In the process of forecasting behavior to optimize the performance of the cars in any transportation system (horizontal or vertical), there are many pieces of information necessary concerning the system that should be obtained. The acquisition of detailed information helps the system in fine tuning its optimization based on this extended knowledge.
One piece of information that can be important to the evaluation or prediction of any building behavior is the building's population spread, that is, how many elevator users are present on a floor-by-floor basis in the building. One can easily understand that an executive floor with a population of, for example, ten (10) people would have a smaller demand for elevator service than would a restaurant floor with a population of, for example, two hundred (200) people.
This shows the need for acquiring the population density of the building on a floor-by-floor basis.
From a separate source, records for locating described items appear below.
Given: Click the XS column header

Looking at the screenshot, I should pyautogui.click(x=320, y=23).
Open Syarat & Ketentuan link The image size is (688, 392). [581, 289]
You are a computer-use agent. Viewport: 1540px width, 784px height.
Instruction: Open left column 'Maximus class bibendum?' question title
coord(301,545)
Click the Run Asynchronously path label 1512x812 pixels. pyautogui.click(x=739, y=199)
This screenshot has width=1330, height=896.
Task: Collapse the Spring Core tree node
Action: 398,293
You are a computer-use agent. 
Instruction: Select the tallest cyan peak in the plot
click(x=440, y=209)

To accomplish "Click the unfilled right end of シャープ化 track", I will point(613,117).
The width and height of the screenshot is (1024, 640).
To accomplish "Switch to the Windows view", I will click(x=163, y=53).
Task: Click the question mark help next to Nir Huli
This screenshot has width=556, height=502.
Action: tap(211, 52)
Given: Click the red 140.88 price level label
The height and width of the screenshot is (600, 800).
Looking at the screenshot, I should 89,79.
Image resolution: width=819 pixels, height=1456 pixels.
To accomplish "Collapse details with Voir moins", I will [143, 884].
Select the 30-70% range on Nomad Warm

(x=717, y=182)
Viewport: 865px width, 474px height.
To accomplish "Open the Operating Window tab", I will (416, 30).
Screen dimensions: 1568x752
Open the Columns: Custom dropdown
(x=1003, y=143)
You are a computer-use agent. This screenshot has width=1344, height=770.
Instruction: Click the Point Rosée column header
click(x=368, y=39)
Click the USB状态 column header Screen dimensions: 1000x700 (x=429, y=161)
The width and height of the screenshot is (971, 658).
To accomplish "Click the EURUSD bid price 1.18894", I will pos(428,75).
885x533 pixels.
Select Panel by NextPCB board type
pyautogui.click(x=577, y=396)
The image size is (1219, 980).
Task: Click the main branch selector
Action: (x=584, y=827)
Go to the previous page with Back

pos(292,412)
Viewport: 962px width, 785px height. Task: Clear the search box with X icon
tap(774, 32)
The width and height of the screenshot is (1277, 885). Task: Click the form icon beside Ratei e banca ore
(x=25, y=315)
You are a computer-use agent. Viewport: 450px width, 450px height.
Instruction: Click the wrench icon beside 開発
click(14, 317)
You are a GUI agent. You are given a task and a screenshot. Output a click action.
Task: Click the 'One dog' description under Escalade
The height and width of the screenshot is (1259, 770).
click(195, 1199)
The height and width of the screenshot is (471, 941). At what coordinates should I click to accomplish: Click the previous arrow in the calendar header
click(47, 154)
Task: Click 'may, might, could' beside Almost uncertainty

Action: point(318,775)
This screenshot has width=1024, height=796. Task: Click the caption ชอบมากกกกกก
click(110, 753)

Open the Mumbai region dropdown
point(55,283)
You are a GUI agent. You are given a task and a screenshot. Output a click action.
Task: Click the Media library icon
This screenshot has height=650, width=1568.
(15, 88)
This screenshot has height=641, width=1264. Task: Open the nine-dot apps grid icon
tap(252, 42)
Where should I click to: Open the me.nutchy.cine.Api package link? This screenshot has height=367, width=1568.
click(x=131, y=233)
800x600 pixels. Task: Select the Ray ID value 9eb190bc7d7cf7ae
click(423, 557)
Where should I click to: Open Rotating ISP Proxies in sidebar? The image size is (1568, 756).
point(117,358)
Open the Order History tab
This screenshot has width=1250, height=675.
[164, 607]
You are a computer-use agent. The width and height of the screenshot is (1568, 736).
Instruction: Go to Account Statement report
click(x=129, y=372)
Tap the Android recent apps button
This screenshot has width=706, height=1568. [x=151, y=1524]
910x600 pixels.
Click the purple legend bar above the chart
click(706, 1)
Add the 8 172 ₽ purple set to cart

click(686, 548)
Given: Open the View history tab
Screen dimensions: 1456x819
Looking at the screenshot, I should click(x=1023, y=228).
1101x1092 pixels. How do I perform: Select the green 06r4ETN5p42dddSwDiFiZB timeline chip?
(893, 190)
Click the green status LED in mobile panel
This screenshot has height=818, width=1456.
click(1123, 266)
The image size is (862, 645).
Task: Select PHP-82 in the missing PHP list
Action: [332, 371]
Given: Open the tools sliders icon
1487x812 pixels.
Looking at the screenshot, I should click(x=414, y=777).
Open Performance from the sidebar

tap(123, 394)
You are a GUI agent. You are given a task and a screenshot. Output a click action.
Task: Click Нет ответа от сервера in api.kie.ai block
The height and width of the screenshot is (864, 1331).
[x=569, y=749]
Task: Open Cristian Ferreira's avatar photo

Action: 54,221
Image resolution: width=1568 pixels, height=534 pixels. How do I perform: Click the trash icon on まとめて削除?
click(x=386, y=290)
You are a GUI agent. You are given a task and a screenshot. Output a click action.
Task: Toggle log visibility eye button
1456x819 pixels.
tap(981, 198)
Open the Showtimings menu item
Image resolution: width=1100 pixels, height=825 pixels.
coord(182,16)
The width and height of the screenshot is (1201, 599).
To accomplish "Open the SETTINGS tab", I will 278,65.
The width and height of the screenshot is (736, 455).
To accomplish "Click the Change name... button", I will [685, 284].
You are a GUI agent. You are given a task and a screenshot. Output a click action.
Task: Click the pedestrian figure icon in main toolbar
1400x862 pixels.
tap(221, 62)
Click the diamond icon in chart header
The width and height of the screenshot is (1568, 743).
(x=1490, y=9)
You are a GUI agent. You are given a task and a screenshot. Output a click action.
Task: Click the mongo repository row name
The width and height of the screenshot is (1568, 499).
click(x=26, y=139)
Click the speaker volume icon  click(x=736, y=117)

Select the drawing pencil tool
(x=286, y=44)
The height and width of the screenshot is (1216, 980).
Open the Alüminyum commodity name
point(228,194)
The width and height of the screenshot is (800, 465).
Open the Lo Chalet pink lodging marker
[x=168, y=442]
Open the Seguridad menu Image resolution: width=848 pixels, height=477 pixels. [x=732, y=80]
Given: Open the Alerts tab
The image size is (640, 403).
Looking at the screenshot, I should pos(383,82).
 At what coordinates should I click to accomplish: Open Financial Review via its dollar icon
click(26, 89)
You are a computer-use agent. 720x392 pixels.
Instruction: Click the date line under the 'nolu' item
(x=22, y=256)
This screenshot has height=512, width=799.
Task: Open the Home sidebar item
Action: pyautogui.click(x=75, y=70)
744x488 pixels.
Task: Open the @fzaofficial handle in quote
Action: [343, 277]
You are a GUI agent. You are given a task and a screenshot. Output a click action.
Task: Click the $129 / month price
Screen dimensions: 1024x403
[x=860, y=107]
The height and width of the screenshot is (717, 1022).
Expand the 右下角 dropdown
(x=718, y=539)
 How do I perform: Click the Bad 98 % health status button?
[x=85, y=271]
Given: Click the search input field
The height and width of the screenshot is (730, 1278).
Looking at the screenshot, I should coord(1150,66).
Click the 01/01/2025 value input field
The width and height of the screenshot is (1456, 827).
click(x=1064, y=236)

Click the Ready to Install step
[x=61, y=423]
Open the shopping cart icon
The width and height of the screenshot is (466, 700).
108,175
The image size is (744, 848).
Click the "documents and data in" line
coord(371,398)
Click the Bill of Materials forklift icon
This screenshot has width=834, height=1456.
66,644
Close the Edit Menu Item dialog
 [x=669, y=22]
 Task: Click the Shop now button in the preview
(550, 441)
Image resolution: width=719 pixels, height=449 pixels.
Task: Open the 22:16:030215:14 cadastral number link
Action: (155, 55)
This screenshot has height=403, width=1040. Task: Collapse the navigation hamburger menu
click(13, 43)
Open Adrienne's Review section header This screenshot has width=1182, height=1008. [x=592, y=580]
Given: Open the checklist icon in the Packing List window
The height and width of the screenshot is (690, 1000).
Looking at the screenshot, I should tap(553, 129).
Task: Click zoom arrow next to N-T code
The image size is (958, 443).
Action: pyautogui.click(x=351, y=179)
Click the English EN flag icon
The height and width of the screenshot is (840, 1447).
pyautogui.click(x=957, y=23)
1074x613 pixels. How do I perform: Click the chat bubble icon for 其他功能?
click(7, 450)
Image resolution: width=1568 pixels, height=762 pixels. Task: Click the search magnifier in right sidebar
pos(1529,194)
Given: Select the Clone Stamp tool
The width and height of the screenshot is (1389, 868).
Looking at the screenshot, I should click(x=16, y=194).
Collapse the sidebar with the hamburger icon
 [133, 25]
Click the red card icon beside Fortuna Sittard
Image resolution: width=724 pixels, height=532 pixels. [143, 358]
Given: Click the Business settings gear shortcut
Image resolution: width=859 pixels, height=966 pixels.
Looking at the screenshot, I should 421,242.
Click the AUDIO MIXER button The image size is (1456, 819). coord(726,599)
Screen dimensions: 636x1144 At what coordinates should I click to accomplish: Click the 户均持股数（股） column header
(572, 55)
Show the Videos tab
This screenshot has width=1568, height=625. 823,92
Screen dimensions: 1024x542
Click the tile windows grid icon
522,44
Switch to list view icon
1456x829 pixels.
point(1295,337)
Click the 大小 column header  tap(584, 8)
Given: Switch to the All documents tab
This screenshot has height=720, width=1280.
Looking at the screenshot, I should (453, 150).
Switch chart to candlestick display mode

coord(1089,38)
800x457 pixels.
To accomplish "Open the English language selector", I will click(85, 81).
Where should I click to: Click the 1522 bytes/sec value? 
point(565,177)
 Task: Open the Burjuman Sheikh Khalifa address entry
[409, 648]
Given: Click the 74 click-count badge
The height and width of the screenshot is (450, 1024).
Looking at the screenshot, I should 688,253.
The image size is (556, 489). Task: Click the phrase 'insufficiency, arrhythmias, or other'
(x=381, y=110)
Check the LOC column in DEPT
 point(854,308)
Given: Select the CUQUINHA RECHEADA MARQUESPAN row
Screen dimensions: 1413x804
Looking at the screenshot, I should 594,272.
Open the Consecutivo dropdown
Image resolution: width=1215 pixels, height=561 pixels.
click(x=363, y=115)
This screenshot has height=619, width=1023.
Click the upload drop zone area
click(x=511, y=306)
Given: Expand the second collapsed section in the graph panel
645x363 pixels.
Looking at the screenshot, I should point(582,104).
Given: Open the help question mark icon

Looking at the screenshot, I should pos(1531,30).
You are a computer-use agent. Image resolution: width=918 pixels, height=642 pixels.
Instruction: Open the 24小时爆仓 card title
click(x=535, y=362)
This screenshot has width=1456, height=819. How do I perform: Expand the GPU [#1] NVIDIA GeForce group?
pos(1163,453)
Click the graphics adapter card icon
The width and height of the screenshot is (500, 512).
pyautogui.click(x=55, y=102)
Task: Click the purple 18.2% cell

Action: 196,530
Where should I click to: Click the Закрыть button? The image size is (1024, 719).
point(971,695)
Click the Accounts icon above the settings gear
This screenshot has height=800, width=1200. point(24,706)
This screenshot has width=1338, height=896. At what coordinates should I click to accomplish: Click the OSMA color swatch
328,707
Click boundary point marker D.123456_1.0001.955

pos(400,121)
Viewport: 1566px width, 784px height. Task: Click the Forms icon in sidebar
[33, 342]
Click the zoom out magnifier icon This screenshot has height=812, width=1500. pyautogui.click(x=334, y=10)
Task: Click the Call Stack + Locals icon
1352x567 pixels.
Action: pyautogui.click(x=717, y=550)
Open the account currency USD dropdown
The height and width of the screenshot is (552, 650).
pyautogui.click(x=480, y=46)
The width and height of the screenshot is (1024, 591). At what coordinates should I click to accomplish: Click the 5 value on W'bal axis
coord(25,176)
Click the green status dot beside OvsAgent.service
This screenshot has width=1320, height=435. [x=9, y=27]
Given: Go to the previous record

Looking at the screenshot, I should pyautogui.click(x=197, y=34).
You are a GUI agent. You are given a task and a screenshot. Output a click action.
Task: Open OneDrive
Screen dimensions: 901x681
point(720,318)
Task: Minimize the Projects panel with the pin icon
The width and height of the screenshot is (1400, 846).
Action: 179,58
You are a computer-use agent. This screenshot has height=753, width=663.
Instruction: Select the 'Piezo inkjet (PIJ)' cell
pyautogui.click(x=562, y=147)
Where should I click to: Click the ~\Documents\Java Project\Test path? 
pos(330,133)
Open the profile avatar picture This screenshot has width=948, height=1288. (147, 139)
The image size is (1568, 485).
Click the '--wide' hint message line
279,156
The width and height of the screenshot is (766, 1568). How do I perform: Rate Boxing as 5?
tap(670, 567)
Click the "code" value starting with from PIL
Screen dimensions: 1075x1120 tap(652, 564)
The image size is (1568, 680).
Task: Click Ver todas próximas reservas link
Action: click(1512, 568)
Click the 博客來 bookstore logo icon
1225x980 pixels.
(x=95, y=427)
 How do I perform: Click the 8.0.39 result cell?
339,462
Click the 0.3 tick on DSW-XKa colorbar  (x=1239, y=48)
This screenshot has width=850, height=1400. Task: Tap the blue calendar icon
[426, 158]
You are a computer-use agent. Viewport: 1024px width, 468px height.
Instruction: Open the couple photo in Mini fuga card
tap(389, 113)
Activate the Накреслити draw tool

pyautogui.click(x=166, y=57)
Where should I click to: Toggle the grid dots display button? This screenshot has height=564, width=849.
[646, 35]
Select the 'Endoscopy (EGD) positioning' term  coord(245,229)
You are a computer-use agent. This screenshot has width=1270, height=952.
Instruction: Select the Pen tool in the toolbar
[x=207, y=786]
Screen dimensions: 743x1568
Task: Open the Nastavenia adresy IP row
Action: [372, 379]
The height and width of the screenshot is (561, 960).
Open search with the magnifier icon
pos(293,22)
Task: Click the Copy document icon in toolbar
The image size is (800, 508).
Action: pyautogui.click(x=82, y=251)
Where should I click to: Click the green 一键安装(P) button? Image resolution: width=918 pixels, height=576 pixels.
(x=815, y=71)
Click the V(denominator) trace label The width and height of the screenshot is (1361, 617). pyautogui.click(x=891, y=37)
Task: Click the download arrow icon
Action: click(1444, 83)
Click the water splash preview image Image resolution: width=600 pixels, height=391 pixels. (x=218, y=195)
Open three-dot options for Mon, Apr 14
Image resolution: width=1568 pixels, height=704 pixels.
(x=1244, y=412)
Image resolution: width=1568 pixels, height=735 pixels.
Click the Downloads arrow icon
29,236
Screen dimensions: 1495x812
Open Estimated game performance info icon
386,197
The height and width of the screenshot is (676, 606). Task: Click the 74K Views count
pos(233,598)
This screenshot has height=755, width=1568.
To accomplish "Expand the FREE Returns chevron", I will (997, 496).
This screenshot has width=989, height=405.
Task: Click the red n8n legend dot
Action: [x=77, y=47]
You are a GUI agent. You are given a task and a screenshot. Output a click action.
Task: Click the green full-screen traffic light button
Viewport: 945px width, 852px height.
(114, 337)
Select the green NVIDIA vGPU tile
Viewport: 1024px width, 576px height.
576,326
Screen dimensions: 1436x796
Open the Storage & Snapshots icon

Knowing this information provides the system with the ability to decide when the floor is full, empty, moderately full, etc. The availability of this information or knowledge permits the system to make corrective or more accurate decisions based on, for example, historically predicted values.
It is believed that, prior to the present invention, there has been no system or procedure that dynamically evaluated the population density of a building. If population was used, it typically was a hard-coded table that was not changed or updated by the system itself. Should any alteration be required, the user or system maintainer had to physically change the numbers, i.e., re-program the numbers, to provide the best "guesstimate" of the values. Such an operationally static system is not as desirable as a dynamic one, which provides updated, accurate information on a "real time" on-going basis within the system itself.